The Legend of Tarzan
2016, PG-13, 109 min. Directed by David Yates. Starring Alexander Skarsgård, Margot Robbie, Samuel L. Jackson, Christoph Waltz, Djimon Hounsou, Jim Broadbent.
REVIEWED By Marjorie Baumgarten, Fri., July 1, 2016
Every generation gets the iconic treatments it deserves, and that’s what had me worried about this new Hollywood take on Edgar Rice Burroughs’ enduring fictional megastar, Tarzan. Would the canonical ape-man be marooned in a CGI jungle, and rendered as phony as the animals and vines from which he swung? As it turns out, The Legend of Tarzan isn’t half-bad, and the film deftly put most of my fears to rest by creating animals and jungles that serve and enhance the story rather than detracting from it.

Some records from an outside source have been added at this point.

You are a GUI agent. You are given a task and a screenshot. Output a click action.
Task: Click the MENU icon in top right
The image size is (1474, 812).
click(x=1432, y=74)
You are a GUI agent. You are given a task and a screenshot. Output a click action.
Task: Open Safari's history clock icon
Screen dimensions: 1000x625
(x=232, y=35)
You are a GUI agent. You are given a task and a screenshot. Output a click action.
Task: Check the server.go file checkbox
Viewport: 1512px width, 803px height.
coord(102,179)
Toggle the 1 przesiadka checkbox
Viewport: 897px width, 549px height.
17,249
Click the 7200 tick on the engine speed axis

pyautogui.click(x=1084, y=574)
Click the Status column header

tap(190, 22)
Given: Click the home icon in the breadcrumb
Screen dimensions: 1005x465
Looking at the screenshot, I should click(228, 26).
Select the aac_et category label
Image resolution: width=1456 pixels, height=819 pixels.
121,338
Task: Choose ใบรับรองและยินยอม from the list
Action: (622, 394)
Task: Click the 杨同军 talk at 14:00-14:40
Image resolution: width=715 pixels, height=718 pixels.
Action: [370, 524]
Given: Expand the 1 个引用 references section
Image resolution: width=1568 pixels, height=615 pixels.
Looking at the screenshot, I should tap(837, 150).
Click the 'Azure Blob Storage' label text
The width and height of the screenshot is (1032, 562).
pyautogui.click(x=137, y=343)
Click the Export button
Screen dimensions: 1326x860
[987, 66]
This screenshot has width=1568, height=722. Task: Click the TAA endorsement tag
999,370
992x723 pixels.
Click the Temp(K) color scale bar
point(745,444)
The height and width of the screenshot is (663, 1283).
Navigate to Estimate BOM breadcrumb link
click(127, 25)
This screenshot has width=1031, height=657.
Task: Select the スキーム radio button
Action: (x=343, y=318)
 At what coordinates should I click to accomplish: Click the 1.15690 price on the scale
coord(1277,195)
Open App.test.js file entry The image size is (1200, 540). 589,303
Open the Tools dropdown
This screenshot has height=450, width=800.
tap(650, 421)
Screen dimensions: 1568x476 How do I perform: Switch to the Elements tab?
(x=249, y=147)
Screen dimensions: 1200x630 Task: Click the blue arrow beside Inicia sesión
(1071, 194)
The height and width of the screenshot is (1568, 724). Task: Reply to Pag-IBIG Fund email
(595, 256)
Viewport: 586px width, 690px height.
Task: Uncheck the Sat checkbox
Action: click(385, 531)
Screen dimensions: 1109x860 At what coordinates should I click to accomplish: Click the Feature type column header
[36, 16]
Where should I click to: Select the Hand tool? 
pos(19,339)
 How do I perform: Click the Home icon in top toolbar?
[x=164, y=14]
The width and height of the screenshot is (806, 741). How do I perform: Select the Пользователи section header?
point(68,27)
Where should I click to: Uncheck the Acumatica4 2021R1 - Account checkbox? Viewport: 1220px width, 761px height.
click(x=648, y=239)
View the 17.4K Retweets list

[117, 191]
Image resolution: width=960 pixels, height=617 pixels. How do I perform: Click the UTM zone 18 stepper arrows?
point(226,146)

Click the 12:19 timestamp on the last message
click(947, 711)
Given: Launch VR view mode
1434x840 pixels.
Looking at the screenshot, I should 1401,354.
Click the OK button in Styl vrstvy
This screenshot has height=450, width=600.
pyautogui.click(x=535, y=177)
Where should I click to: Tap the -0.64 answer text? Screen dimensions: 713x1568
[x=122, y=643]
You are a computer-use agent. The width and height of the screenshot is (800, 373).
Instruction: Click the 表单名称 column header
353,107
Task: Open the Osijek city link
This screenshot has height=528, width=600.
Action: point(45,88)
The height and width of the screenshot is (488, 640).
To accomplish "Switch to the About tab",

Visual magic, by now, must be second nature for director David Yates, who helmed the last four Harry Potter movies, and is currently finishing up work on J.K. Rowling’s Fantastic Beasts and Where to Find Them. Sure, there’s a lot of heavily foregrounded action and dialogue that’s set against hazy backgrounds, but when the apes, tigers, crocs, and hippopotami come storming across the screen or answer their friend Tarzan’s call, there’s little sense of them being fabricated creatures (or Andy Serkis dressed in an ape suit).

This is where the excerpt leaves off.